To begin with, refer to fi g. 2a, b, c and d. For the sake of simplicity, a 90 ° bending in a sheet metal piece is achieved by using a linear stamp P with V-section and a linear pad D with V-section which are arranged opposite each other and which cooperate with each other. The sheet metal piece is denoted by W. The center plane through the stamp P and the pad D, along which their relative movement takes place, is denoted by A. F; indicates the direction of movement of the pad D in the direction of the piston P. It is assumed that the sheet metal piece W is initially held between the piston P and the pad D (fi g. 2a) in an initial plane B at an angle ot of 90 ° to the plane A. It is assumed likewise that the sheet metal piece W is not held by pliers or the like and thus is freely deformable as a result of the relative movement of the pad D and the stamp P.

When bending is performed by conventional methods, the plane A is vertical and the sheet metal piece W is inserted horizontally between the piston P and the pad D and is bent while it is freely deformable.

The two ends of the sheet metal piece W which are located on one and the other side of the plane A are denoted by L; and Lz. 507 064 4 If the pad D is moved in the direction of the piston P in the direction of the arrow P1, the sheet metal piece W is first deformed by bending below its elastic limit (fi g. 2b). When the elastic limit has been exceeded, the sheet metal piece W begins to bend due to plastic deformation (fi g. 2c). The final bending state is illustrated in fi g. 2d.

As can be seen, the angle ot during bending decreases progressively from 90 ° to 45 °. The law according to which the angle ot decreases with time is not constant but can, like any other condition involving the material and thickness of the plate, be determined experimentally once for all. In any case, it should be noted that the deformation of the sheet metal piece W takes place at a bending axis V which coincides with the edge or edge of the stamp P.

When the bending is completed, the two ends form L1 and L; a 90 ° V shape in between and the two are inclined 45 ° to the vertical. This means that one of the ends, for example L1, must again be gripped in a plane which is at a 45 ° angle to or at least is different from the original plane. The difficulties of manipulating the sheet metal piece before and after bending are thus obvious, since one end is placed in different planes each time it is to be gripped.

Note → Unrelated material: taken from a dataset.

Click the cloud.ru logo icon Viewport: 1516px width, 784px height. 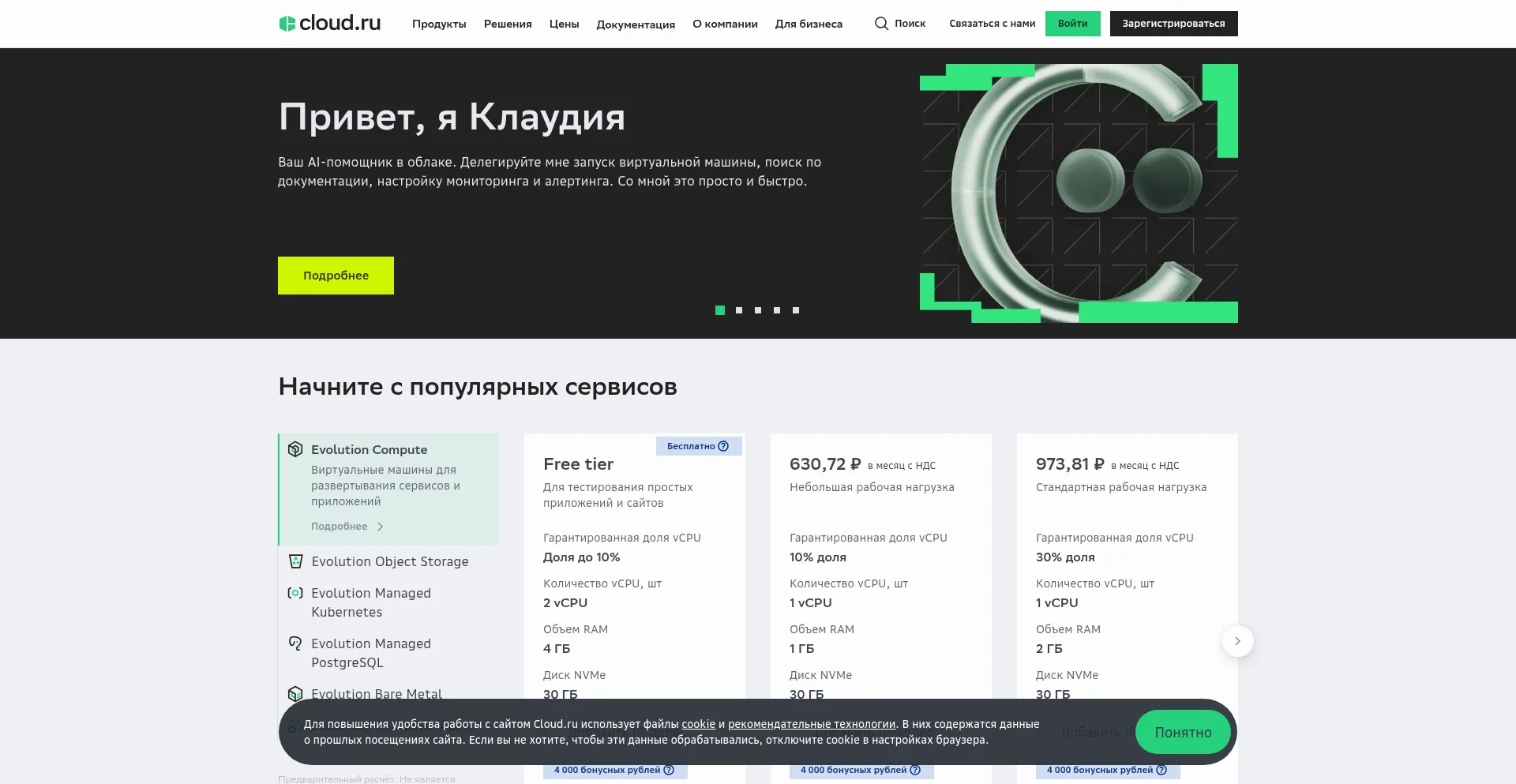287,24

Conventional bending methods with the plane A vertically and the plane B horizontally also have another serious disadvantage: if a piece of sheet metal is relatively fl visible and if it is not supported near the plane A, it must be taken into account that the area in which the sheet metal piece is supported of holders or claws or the like, the bending does not coincide with the plane B which is initially formed between the piston P and the pad D.

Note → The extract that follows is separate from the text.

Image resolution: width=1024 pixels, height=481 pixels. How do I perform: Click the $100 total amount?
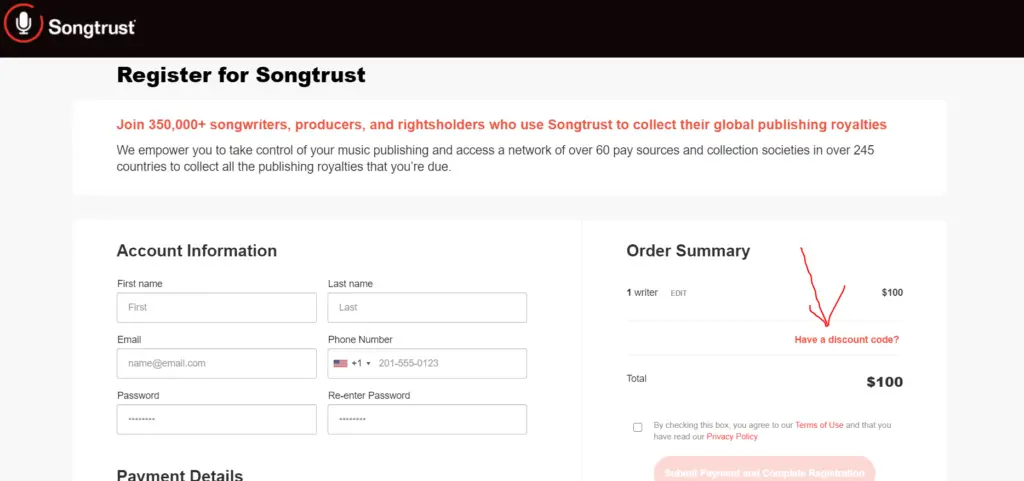coord(884,382)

In any case, it is not possible to hold the sheet metal piece W by means of clamps or the like at one end, such as at L1, since the latter during the bending is first pulled in in the direction of the bending axis V (arrow P2, fi g. 2b, 2c) and then returned backwards (arrow P3, fi g. 2d).

It is obvious that all these factors counteract a simple and versatile manipulation of the sheet metal piece W between successive bending operations, 507 064 5 The machine according to the invention, as defined in the claims, solves all these problems by means of a solution which deviates radically from traditional concepts.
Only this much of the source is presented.